** start Extract **
You may be facing your first work term with a combination of excitement and fear. We hope the following suggestions will lessen your concerns about how to develop effective work habits, communication techniques and working relationships. You may wish to consult your co-operative education coordinator for additional suggestions.
First impressions count. Appearing professional in your dress and grooming can help you gain acceptance from colleagues and clients. Some organizations encourage professional business attire, but even organizations that allow casual business attire may frown upon jeans and shorts, so it is best to seek clarification.
** end Extract **
** start Dataset content **
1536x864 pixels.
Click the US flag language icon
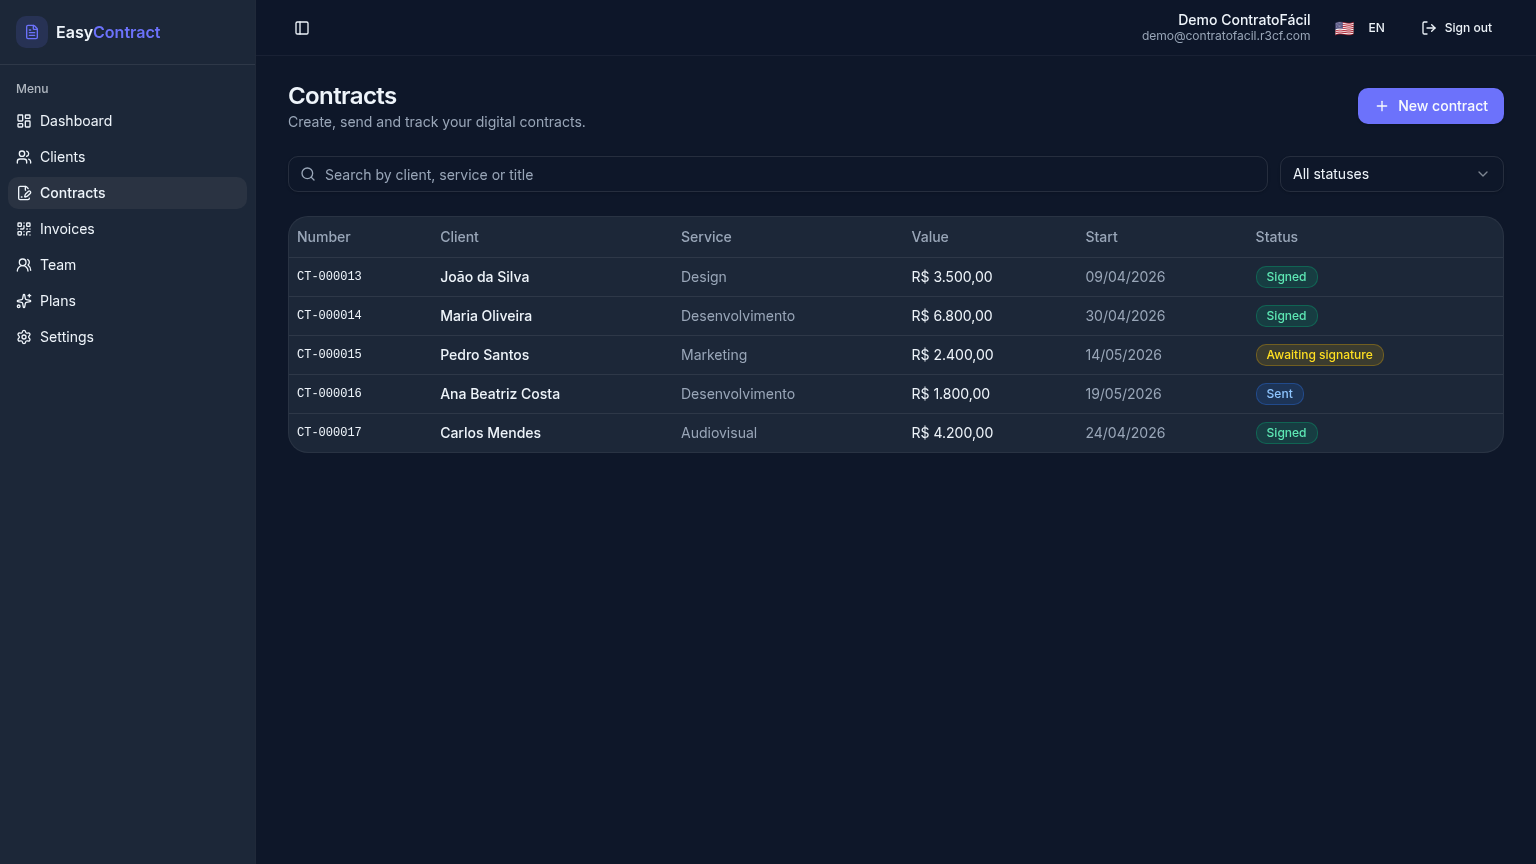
** end Dataset content **
• [Set task A]:
Answer these questions about the work-term advice:
(i) Whom does it suggest consulting for additional suggestions?
(ii) What clothing may even organizations that allow casual business attire frown upon?
(iii) What combination of feelings may you face on your first work term?
• [Set task B]: Print the part of the work-term advice that opens with the words containing "You may be facing" and closes with "to seek clarification.".

• [Correct response A]:
(i) Your co-operative education coordinator.
(ii) Jeans and shorts.
(iii) Excitement and fear.

• [Correct response B]:
You may be facing your first work term with a combination of excitement and fear. We hope the following suggestions will lessen your concerns about how to develop effective work habits, communication techniques and working relationships. You may wish to consult your co-operative education coordinator for additional suggestions.
First impressions count. Appearing professional in your dress and grooming can help you gain acceptance from colleagues and clients. Some organizations encourage professional business attire, but even organizations that allow casual business attire may frown upon jeans and shorts, so it is best to seek clarification.